Шакал тоже почувствовал людей, остановился, взвыл жалобно и злобно одновременно, кашлянул и, по-старчески пригнувшись к земле, горбато – на шее вздыбилась жалкая редкая шерсть, – исчез.
– Вперед! – скомандовал Петраков.
Группа поспешно поднялась и, ступая шаг в шаг за командиром, ступня в ступню, словно бы бежала по минному полю, растворилась в темноте.
К шоссе, пустынному в этот час, они вышли вовремя.

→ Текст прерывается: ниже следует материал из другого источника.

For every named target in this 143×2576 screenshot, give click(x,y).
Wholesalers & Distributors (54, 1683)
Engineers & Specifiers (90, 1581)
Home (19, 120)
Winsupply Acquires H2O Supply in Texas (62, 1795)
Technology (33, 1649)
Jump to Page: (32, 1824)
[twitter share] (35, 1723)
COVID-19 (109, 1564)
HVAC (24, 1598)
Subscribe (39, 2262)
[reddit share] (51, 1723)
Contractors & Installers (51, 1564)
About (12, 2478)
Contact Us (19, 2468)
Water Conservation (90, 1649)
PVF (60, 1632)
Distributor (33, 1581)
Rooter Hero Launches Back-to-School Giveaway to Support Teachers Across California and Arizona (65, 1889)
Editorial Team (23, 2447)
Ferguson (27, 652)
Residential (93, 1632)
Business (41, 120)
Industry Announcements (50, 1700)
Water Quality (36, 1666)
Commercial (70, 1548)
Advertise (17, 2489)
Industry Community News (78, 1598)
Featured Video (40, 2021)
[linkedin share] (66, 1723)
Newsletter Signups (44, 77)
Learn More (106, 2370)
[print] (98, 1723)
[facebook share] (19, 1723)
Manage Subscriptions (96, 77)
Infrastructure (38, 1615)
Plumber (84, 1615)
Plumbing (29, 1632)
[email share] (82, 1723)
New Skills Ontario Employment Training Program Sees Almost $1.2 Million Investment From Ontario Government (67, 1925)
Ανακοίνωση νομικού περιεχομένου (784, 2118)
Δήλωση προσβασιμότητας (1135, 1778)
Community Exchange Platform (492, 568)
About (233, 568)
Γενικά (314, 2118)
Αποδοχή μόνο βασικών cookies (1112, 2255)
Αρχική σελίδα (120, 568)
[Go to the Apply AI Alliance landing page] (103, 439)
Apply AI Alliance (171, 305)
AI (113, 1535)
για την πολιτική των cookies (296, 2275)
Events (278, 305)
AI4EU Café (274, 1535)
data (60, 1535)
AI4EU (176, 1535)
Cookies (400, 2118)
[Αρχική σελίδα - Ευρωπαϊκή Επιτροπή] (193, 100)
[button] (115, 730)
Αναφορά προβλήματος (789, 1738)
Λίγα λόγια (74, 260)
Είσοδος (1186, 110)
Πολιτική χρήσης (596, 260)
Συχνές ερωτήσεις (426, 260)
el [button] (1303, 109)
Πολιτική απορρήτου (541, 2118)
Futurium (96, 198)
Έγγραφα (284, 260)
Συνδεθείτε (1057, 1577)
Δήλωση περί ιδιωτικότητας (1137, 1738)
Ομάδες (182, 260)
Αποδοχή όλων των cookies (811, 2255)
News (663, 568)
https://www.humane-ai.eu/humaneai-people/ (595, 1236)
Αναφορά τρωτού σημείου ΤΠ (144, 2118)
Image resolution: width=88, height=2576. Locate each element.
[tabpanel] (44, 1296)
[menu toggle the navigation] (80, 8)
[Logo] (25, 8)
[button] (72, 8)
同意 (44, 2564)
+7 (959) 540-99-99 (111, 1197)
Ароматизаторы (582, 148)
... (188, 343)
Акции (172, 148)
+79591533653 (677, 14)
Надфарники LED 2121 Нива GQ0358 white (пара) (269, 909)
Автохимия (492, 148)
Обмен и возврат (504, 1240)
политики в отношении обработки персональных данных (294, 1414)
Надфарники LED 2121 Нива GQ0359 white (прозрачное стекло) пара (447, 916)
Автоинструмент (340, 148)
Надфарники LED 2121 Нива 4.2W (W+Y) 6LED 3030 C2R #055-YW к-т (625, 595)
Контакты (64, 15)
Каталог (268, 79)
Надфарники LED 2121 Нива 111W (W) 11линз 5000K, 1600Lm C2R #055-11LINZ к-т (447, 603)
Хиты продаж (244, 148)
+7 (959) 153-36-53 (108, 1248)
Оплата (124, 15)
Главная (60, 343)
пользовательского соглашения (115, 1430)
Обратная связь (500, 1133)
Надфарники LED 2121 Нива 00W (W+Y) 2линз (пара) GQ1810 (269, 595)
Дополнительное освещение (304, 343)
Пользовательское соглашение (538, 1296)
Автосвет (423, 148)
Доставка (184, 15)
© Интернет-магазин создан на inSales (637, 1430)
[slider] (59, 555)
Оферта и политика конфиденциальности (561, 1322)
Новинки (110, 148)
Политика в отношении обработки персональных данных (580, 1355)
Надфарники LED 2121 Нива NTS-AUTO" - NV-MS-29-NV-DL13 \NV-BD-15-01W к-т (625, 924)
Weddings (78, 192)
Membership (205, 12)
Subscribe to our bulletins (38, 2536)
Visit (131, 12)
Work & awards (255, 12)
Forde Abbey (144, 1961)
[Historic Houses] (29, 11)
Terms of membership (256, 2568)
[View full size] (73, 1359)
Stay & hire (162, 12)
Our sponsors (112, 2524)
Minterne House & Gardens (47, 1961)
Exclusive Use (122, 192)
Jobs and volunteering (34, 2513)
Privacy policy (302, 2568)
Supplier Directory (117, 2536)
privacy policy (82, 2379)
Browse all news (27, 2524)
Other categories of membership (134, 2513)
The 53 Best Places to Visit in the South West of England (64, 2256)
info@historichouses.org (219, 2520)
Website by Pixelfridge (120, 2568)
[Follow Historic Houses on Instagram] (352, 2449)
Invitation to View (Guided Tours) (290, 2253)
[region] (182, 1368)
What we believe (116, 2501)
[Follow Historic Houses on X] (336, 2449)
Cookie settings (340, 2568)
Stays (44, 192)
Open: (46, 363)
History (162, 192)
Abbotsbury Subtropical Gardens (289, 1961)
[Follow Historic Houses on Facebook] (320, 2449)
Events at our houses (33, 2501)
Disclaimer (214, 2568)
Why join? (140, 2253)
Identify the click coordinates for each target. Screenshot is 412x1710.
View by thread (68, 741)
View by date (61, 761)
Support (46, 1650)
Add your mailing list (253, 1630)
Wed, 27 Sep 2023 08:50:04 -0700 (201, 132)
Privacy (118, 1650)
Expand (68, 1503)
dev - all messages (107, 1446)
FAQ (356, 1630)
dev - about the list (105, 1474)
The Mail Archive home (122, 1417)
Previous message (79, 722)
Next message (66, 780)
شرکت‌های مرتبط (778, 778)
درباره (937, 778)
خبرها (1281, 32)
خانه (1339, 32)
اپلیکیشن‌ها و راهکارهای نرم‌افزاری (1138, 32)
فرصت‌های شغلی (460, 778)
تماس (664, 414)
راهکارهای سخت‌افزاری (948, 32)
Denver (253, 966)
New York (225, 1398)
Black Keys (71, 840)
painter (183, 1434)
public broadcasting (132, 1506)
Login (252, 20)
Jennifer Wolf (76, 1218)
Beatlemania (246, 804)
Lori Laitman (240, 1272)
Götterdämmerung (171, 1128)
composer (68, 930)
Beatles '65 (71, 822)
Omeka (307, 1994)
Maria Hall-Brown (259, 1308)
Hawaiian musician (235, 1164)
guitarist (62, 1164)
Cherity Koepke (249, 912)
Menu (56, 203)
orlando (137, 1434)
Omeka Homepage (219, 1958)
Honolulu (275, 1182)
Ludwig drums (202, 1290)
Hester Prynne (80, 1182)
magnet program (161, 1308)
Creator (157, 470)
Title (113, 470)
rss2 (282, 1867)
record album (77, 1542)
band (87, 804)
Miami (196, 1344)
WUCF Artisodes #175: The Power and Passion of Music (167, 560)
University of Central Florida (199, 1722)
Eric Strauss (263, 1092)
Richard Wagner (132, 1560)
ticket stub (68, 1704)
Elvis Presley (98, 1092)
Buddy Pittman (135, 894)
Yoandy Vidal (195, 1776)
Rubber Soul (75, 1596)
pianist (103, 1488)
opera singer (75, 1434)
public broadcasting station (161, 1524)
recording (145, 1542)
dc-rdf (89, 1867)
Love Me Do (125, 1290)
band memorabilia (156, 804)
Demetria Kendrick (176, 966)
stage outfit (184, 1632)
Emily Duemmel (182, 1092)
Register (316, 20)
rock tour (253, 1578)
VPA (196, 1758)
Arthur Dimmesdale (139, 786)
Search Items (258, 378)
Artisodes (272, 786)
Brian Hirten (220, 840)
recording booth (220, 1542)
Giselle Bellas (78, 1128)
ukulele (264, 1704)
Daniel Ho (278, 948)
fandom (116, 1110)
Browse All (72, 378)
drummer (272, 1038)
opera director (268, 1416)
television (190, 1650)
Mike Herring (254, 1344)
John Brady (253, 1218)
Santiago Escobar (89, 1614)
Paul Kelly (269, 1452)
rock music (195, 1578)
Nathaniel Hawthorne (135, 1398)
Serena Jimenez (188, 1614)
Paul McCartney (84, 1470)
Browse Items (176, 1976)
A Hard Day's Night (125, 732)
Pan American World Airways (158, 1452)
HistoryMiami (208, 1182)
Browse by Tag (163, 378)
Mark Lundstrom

На обочине стоял помятый старый джип, на каких местные крестьяне возят в город продукты, а из города – приобретенные вещи, вплоть до мебели, – вместительный, безотказный, из тех, что сто лет проработал и еще столько же будет работать. Джип был поставлен умело – на изгибе шоссе, на самой выпуклой точке – для приметливого глаза его ничего не стоило обнаружить, глаз же обычного ротозея, рыночного обывателя никогда не зацепится за машину.